CABLE firms ntl and Telewest could be on course to merge before the end of 2005.

Such a move would save the companies £229m a year, according to analysts UBS Warburg.

Speculation in the industry has been rife for years that the debt-ridden pair will form an alliance to build for the future. Ntl has already emerged from harsh financial restructuring and says it is on a much better footing.

Its operations in the North-East contribute a sizeable part to that good fortune, and the continued uptake of its broadband services is proving positive.

Telewest has lagged behind in the race out of the red, but announced last month that it is in the final stages of renegotiating its debt arrangements.

Both ntl's £2.6bn loan and Telewest's new £2bn bank facility are due to run out at the end of 2005, and financial experts believe it would not be unexpected if a merger announcement was made then.
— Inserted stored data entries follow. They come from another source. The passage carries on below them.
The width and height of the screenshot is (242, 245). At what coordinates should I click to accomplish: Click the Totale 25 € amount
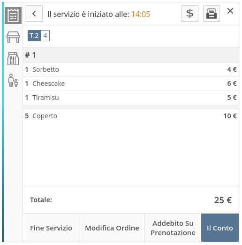pos(223,200)
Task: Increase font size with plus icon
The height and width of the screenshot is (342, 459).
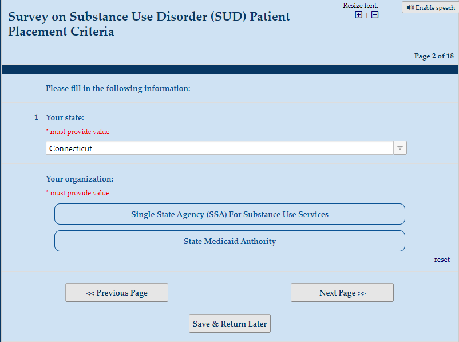Action: click(358, 15)
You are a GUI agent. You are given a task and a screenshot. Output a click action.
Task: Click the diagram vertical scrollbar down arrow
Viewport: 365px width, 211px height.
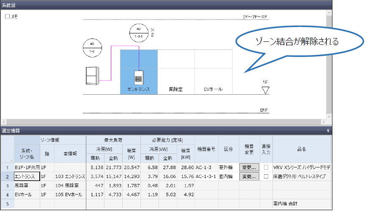(x=329, y=115)
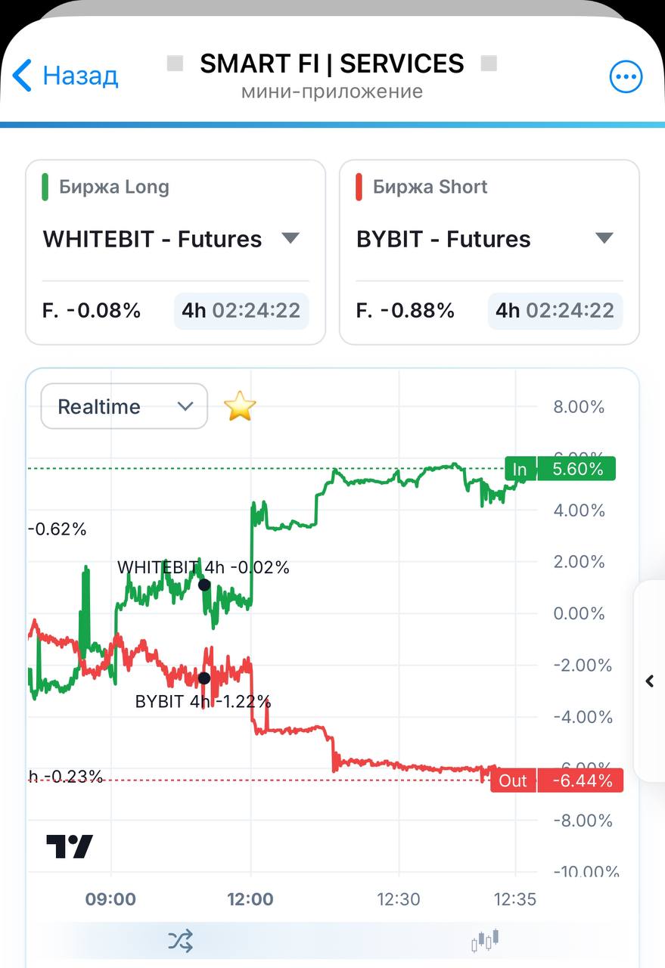Image resolution: width=665 pixels, height=968 pixels.
Task: Tap the Short exchange 4h funding timer
Action: pos(555,310)
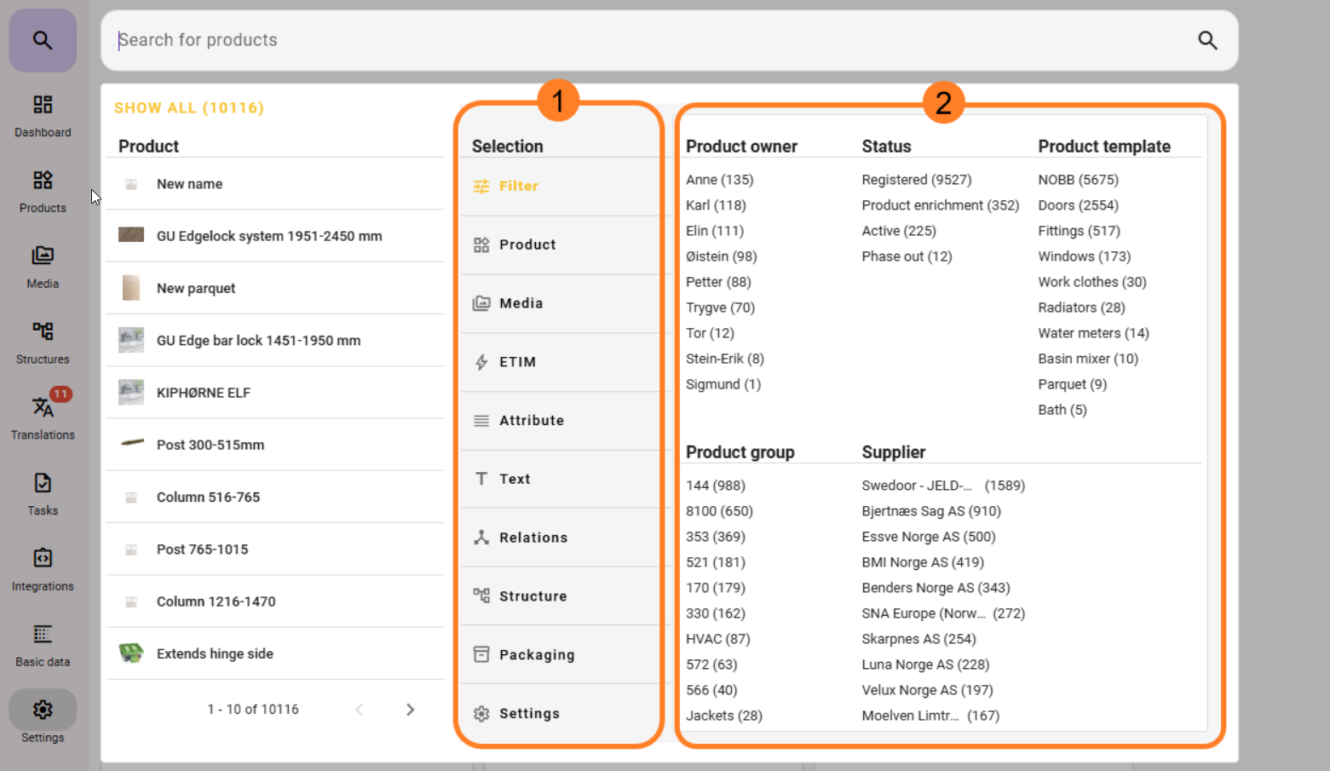Filter by product owner Anne (135)

tap(719, 180)
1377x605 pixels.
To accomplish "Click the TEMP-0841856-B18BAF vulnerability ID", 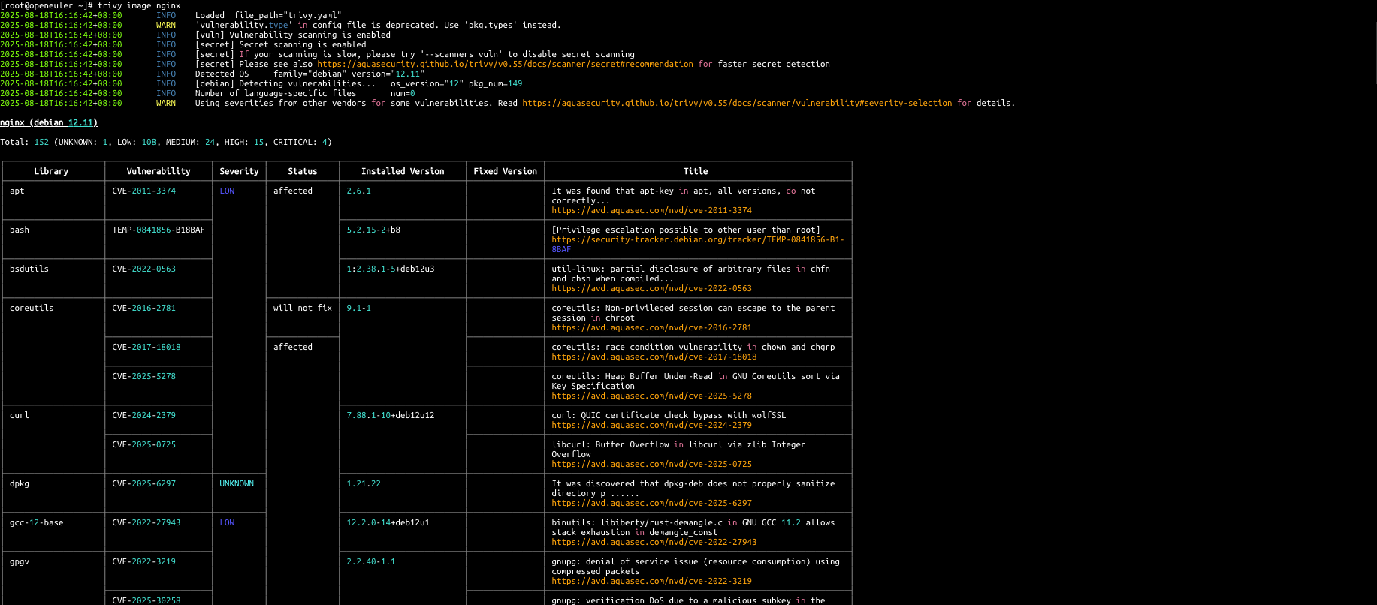I will click(x=158, y=230).
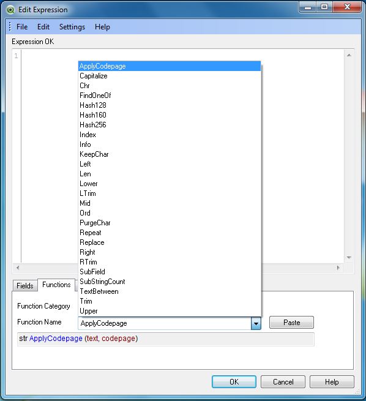The image size is (366, 401).
Task: Click the horizontal scroll left arrow
Action: pos(18,268)
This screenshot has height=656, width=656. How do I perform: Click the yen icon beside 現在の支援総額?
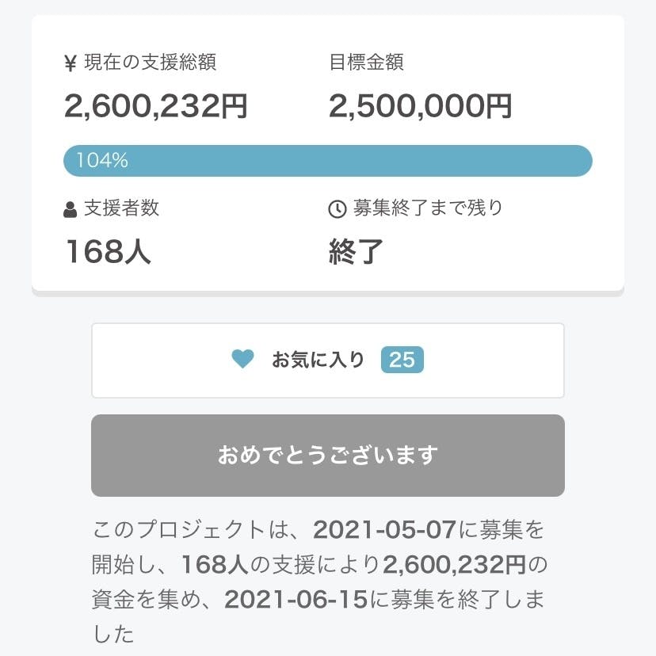click(70, 64)
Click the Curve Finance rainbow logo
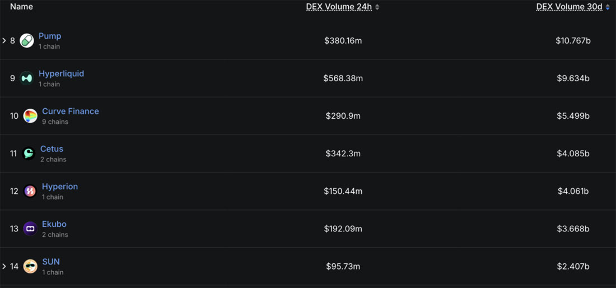 coord(30,116)
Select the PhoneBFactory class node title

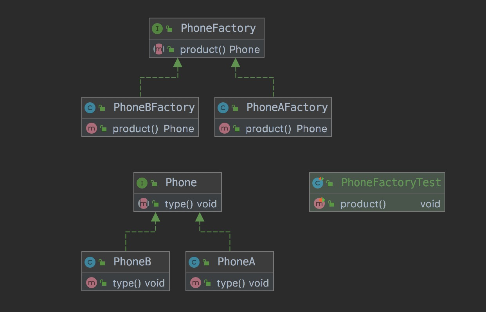[x=154, y=107]
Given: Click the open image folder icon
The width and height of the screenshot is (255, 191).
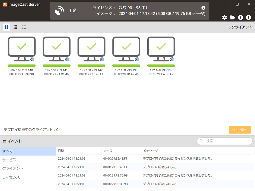Looking at the screenshot, I should (x=232, y=17).
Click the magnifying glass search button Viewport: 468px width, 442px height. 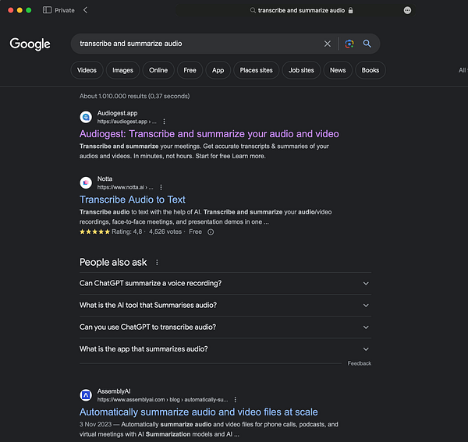click(367, 44)
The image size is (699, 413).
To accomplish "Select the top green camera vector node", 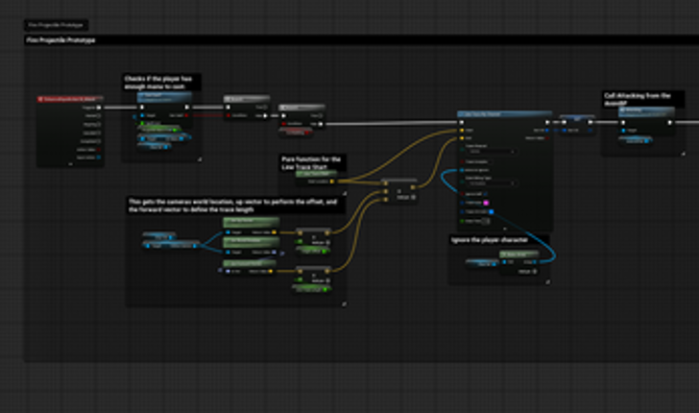I will [x=250, y=222].
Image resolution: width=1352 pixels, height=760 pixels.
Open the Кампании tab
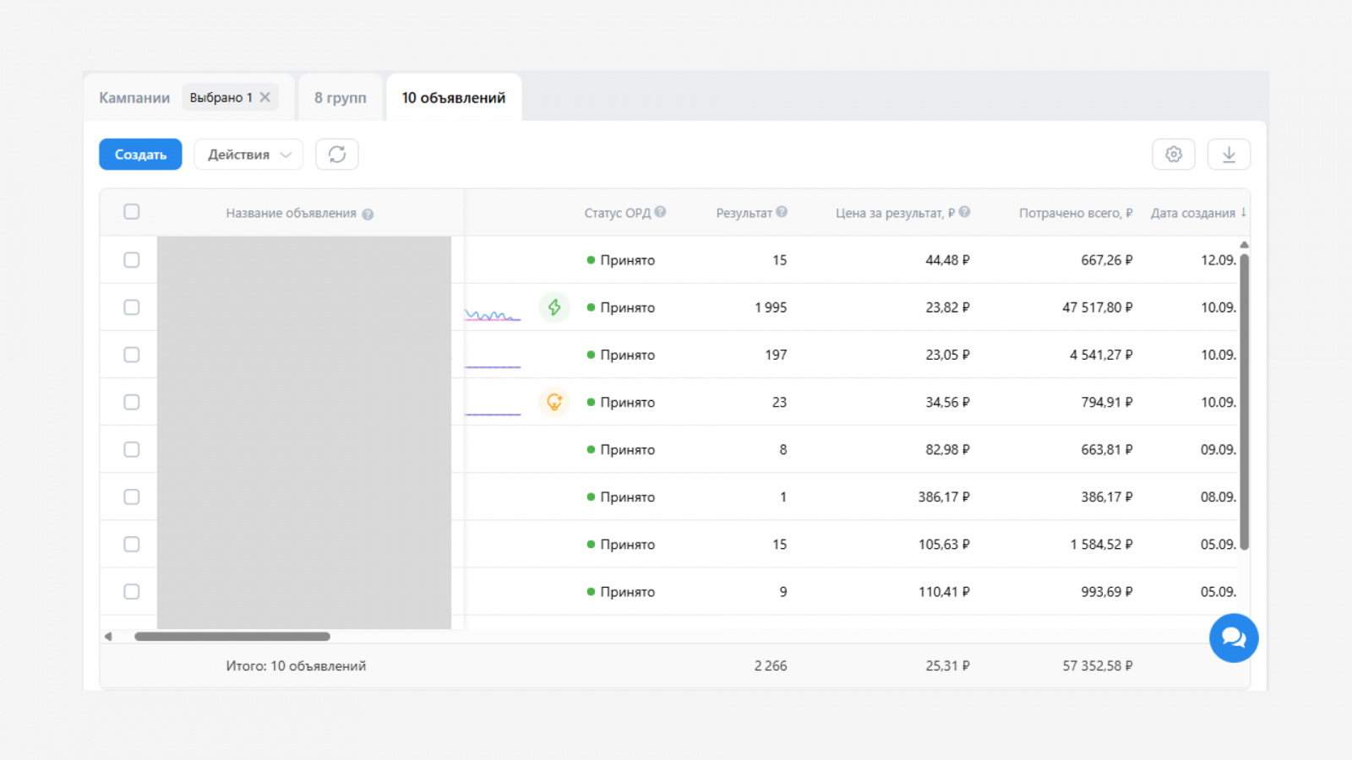point(134,98)
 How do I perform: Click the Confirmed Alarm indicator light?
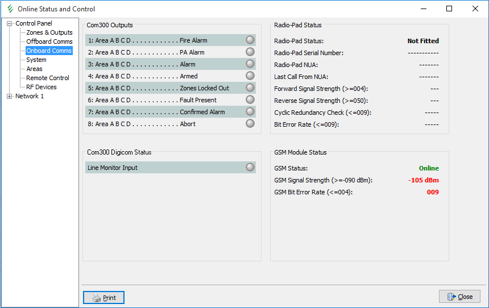click(250, 112)

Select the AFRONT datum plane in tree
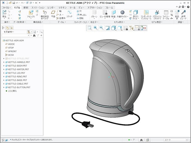tap(12, 51)
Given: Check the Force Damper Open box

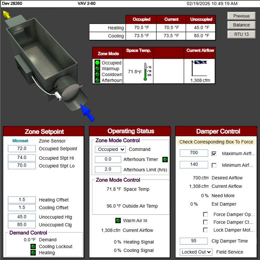Looking at the screenshot, I should click(205, 214).
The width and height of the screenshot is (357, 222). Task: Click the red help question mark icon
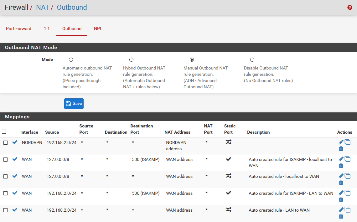pos(350,8)
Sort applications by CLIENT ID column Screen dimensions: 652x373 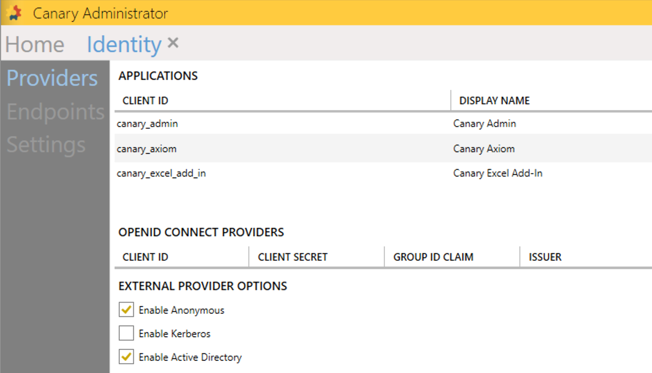coord(145,100)
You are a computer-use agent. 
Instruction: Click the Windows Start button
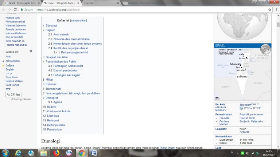tap(7, 153)
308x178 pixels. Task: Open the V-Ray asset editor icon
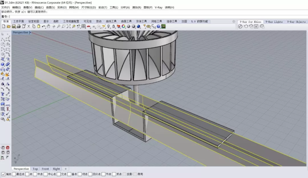(x=240, y=27)
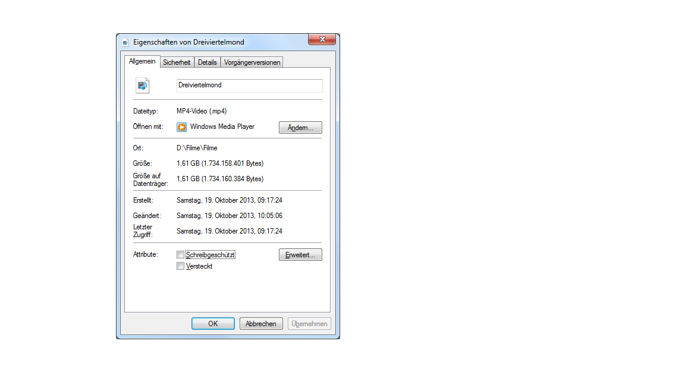
Task: Click the Windows Media Player icon
Action: [181, 127]
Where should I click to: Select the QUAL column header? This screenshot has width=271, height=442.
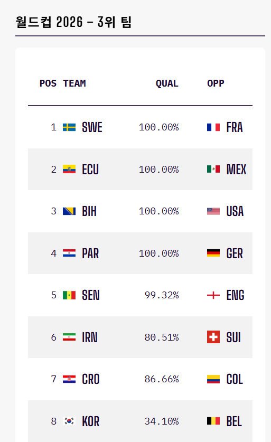point(167,83)
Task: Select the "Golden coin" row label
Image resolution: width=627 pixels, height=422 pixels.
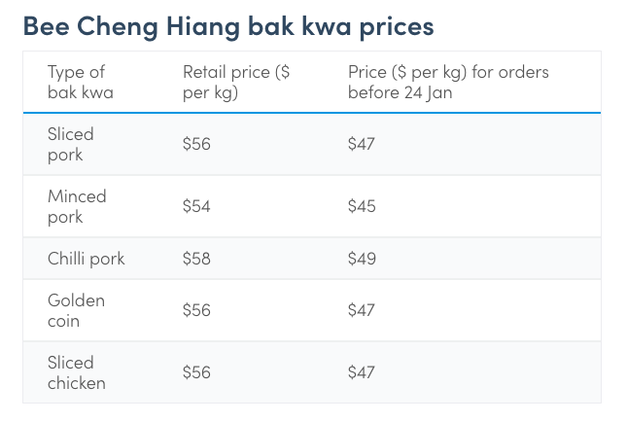Action: click(76, 310)
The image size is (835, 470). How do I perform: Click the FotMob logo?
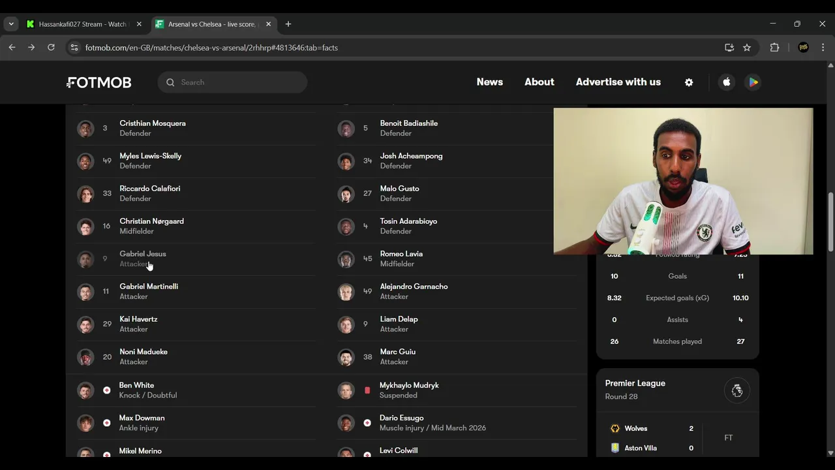tap(99, 82)
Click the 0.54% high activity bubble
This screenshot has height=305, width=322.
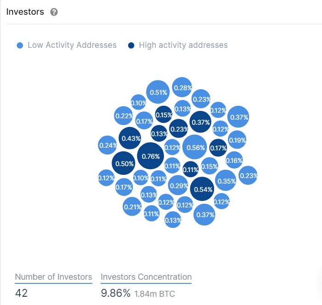tap(203, 189)
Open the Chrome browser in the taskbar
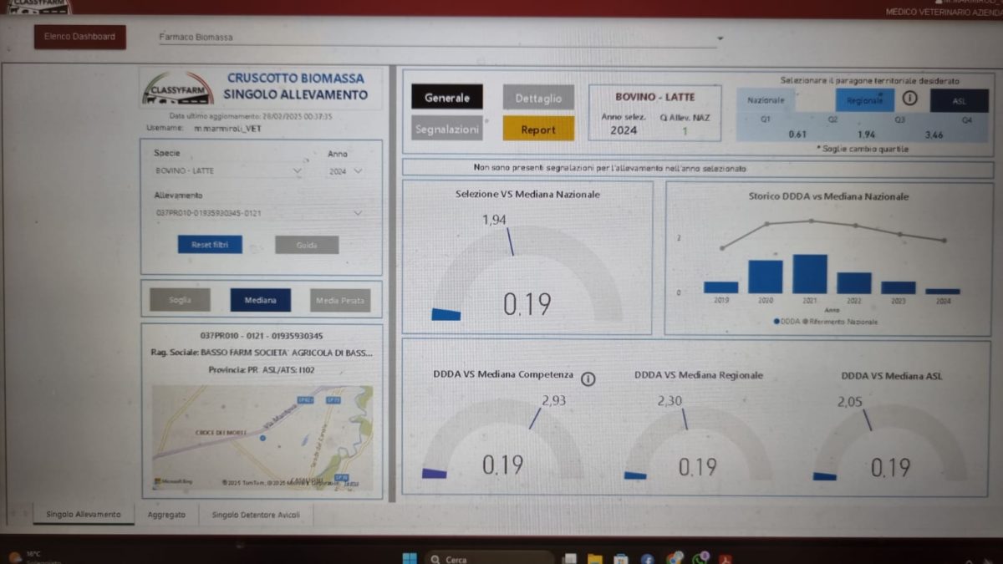 (x=675, y=558)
Anthony Platts, assistant director at stockbrokers Wise Speke, suggested that there was a chance a deal could be struck sooner.

"Telewest is making good progress in its critical financial restructuring," he said.

"The debt-for-equity rescue package will see the bondholders take a 98.5 per cent equity stake.

"As these bondholders are predominantly based in the US, Telewest will then list in the US.

"The financial clout able to be exercised by the bondholders should not be underestimated, however, and it would not be a surprise to see a merger of the two cable companies sooner rather than later.

"The announcement that Telewest's managing director Charles Burdick had met his ntl counterpart Simon Duffy last week, for what was described as an informal chat, leads one to believe a merger may not wait until 2005."